Children experiencing challenges like anxiety, ADHD or depression can often exhibit behavioural issues that require significant time and energy from their parents and additional support from professionals. These supports have changed of late, and families have been required to spend more time in close quarters, meaning the relationships and emotions that impact overall wellbeing are likely to be under greater stress than usual.

Evidence shows a responsive parenting style provides the best outcomes for child development. The Harvard Family Research Project defines responsive parenting as “the use of warm and accepting behaviours to respond to children’s needs and signals” (2012). Being responsive as a parent requires patience and warm, attentive care — something that might be more challenging for parents facing mental health issues such as depression or anxiety.

Based on visitation to parenting websites and helplines, parents have been seeking more assistance over recent months. Government-funded parenting website raisingchildren.net.au has seen a significant change in the types of information parents are looking for since the pandemic commenced, with sleep and tantrums being a major topic of interest.

The earlier parents and children receive the support they need, the less likely the stressors of the past few months will develop into more acute health issues.

Medical practitioners are extremely well placed to identify and support parents and children demonstrating mental health challenges or at risk of developing poor mental health.

As a first step, there are a number of free online resources available for GPs to direct families to. The website raisingchildren.net.au has evidence-based parenting information including a dedicated A-Z collection of resources on mental health and specific information on supporting children through the COVID-19 pandemic. Other sites such as beyondblue.org.au and sane.org provide specialist mental health information.

Being on the lookout for mental health symptoms and risks when they may not be the initial reason a family is making contact with you is also important.

Your support could make a world of difference.

About raisingchildren.net.au

raisingchildren.net.au is a free, reliable and independent online parenting resource that provides up-to-date, evidence-based information about raising children and caring for yourself as a parent of carer. Funded by the Australian Government and reviewed by experts, the website exists as an accessible platform to help families grow and thrive together. Essentially, it is a leading source of trustworthy information to support parents, carers and their families through every age and stage of the parenting journey.

Designed for busy families, the website features a myriad of articles, videos and interactive resources that have been tailored to different ages and stages, taking families through the stages of nurturing a newborn to raising a confident, resilient teen.

Working with over 200 Australian and international experts, raisingchildren.net.au produces its own content based on up-to-date research. With established close relationships with several highly respected content partners, including the Centre for Adolescent Health, Victorian Department of Education and Training, NSW Kids and Families and Stepfamilies Australia, the content is passed through a rigorous quality assessment process. All content is approved by the Scientific Advisory Board, made up of some of Australia’s pre-eminent experts in child health and development.

Funded by the Australian Government Department of Social Services Families and Children Program. Raising Children Network operates as a not-for-profit company.
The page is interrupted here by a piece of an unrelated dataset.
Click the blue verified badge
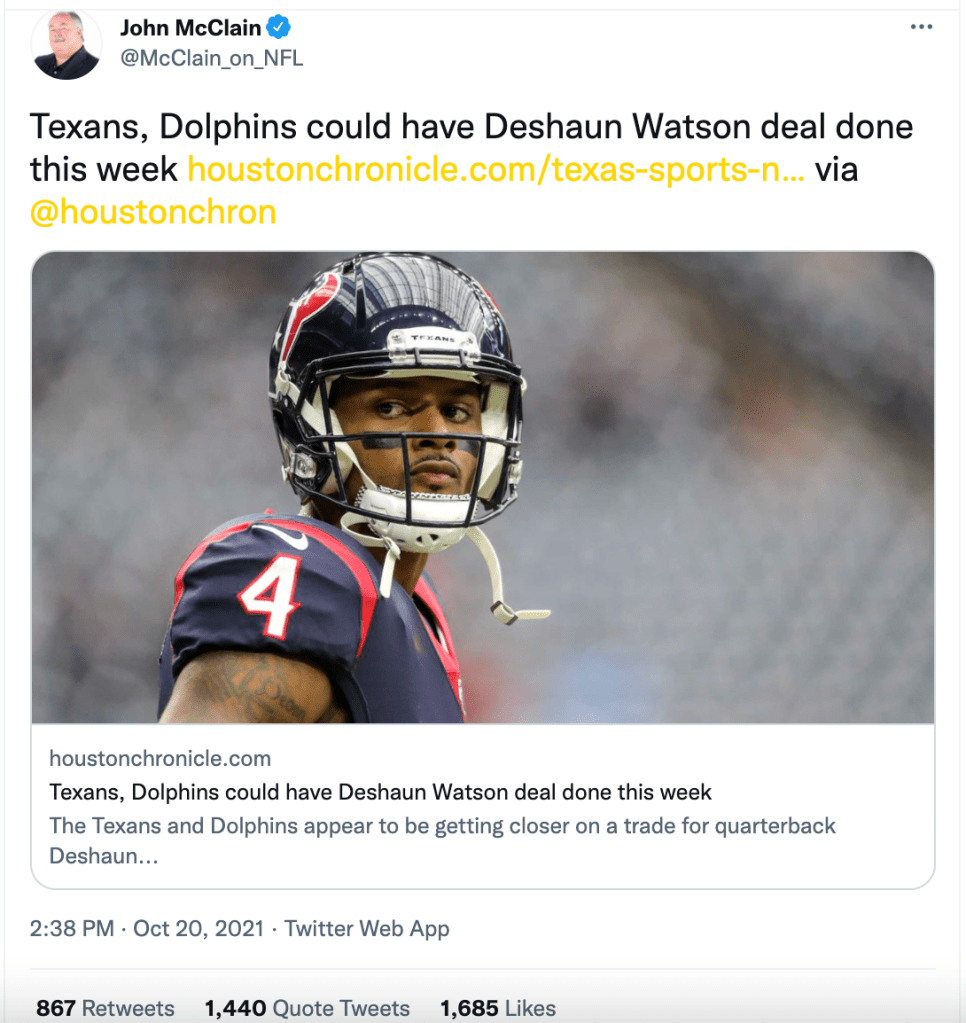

*Professor Frank Oberklaid (AM, OAM, MD, FRACP, DCH — Board Director and Senior Adviser, Raising Children Network) was the Foundation Director of the Centre for Community Child Health at The Royal Children’s Hospital, Melbourne for over 25 years. He is currently Co-Group Leader of Child Health Policy, Equity and Translation at the Murdoch Children’s Research Institute and a Professor of Paediatrics at the University of Melbourne. Professor Oberklaid is an internationally recognised researcher, author, lecturer and consultant, and has written two books and over 200 scientific publications on various aspects of paediatrics. For many years he was Editor-in-Chief of the Journal of Paediatrics and Child Health, and remains on the editorial boards of a number of international journals. Professor Oberklaid is Chair of the Victorian Children’s Council and has chaired or been a member of many national health committees, expert working groups and advisory boards. He is currently co-chair of the national Children’s Mental Health and Wellbeing Strategy. Professor Oberklaid is especially interested in prevention and early intervention, and the use of research findings to inform public policy and service delivery. His clinical and research training is in child development and behaviour, and his work as a specialist paediatrician is with children who have developmental and behavioural problems.